THE RECORDS

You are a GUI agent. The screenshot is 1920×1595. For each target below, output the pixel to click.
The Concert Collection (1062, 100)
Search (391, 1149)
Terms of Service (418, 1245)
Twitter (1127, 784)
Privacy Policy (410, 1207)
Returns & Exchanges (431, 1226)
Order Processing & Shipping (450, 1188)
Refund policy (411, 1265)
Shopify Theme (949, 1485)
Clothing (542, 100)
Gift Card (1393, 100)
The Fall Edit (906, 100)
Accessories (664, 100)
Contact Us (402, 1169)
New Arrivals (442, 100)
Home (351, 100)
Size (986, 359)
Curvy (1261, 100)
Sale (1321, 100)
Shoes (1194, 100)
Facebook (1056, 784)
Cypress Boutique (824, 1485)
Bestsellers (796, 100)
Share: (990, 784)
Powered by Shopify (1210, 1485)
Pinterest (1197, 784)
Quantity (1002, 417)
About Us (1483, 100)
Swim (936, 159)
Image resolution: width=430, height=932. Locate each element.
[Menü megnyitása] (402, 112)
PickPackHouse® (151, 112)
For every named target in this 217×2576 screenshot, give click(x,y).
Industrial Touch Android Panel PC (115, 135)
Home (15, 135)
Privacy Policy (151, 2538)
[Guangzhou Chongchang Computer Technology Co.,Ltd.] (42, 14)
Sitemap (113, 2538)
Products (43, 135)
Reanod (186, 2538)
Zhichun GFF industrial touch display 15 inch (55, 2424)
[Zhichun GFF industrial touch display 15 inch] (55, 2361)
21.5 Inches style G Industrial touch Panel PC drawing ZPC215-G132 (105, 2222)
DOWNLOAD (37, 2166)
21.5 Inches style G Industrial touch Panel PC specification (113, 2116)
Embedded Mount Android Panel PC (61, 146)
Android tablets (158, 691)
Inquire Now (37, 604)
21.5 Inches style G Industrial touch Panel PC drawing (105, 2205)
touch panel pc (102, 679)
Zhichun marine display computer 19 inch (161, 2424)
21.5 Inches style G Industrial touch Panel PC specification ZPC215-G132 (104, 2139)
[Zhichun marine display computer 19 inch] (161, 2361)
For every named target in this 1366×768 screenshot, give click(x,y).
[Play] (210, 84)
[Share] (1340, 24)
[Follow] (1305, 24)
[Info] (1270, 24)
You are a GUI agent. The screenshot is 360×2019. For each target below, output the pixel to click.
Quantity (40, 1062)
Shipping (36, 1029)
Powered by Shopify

EXERCISE OBJECTIVE
Exact copies are needed of the line with "ZPC215-G132 (104, 2139)" and each line after it through the end of the material above.

RESULT
21.5 Inches style G Industrial touch Panel PC specification ZPC215-G132 (104, 2139)
[Zhichun marine display computer 19 inch] (161, 2361)
For every named target in this 1366×768 screenshot, give click(x,y).
[Play] (210, 84)
[Share] (1340, 24)
[Follow] (1305, 24)
[Info] (1270, 24)
You are a GUI agent. The screenshot is 360×2019. For each target below, output the pixel to click.
Quantity (40, 1062)
Shipping (36, 1029)
Powered by Shopify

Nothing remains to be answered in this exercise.